Shortage of rest-home beds looms
New Zealand could have a severe shortage of rest-home beds within four years.
A Grant Thornton report in 2010 estimated that the country would need an extra 12,000 to 20,000 aged-care beds by 2026, but the Aged Care Association says that forecast fails to take into account the 50 or so rest homes that have closed in the past five years.
Association chief executive Martin Taylor said private-sector returns were insufficient to meet that target. "I see the smaller rest homes closing," he said. "I see retirement villages masking those closures for a number of years, and then, I think, around 2017, starting 2015, you'll start seeing chronic shortages at some DHBs [district health boards]."
Boards would increase in-home care, but it would not solve the problem, he said.
Nachi Moghe, of independent research house Morningstar, said a shortage of aged-care beds was on the cards. He said that based on a recent government study, demand for retirement units would almost double to 3000 units a year over the next 15 years. The current build rate of 1100 units a year was well below that, "causing a massive shortage of retirement homes in the country if supply problems aren't resolved".
Taylor said the shortage of beds had been masked by a drop in rest-home usage over the past few years, and increased use of hospital care or home-support services. That would change as more baby boomers retired and the population grew. DHBs were revising their figures, but they were looking at the past five years to predict the next five, "and even doing that, some of them are showing shortages".
The building boom in the retirement village sector would not solve the problem, Taylor said.
New Zealand's three listed retirement village companies are ramping up their provision of beds, with Ryman Healthcare lifting its build rate to 700 retirement units and beds a year. Summerset is aiming for about 300 units annually from next year, and Metlifecare is planning 200-plus units a year. Many of these beds will be for dementia or hospital care, which earn a higher subsidy.

▶ [LIST OF TASKS]
1) Answer these questions about the article on rest-home beds:
(a) How many rest homes does the Aged Care Association say have closed in the past five years?
(b) What is the current build rate of retirement units cited by Nachi Moghe?
(c) To what build rate is Ryman Healthcare lifting its provision?
2) List each retirement village company named in the article on rest-home beds, together with the number of units or beds a year it is building or planning.
3) Quote the part of the article on rest-home beds that opens with the words containing "Association chief executive" and closes with "problem, he said.".
Answer from the text above alone, without using outside knowledge.

▶ [DATASET CONTENT]
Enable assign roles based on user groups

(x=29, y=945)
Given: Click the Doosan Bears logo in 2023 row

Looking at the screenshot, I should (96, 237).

▶ [ANSWER SET]
1)
(a) About 50 rest homes.
(b) 1100 units a year.
(c) 700 retirement units and beds a year.

2)
- Ryman Healthcare: 700 retirement units and beds a year
- Summerset: about 300 units a year from next year
- Metlifecare: 200-plus units a year

3)
Association chief executive Martin Taylor said private-sector returns were insufficient to meet that target. "I see the smaller rest homes closing," he said. "I see retirement villages masking those closures for a number of years, and then, I think, around 2017, starting 2015, you'll start seeing chronic shortages at some DHBs [district health boards]."
Boards would increase in-home care, but it would not solve the problem, he said.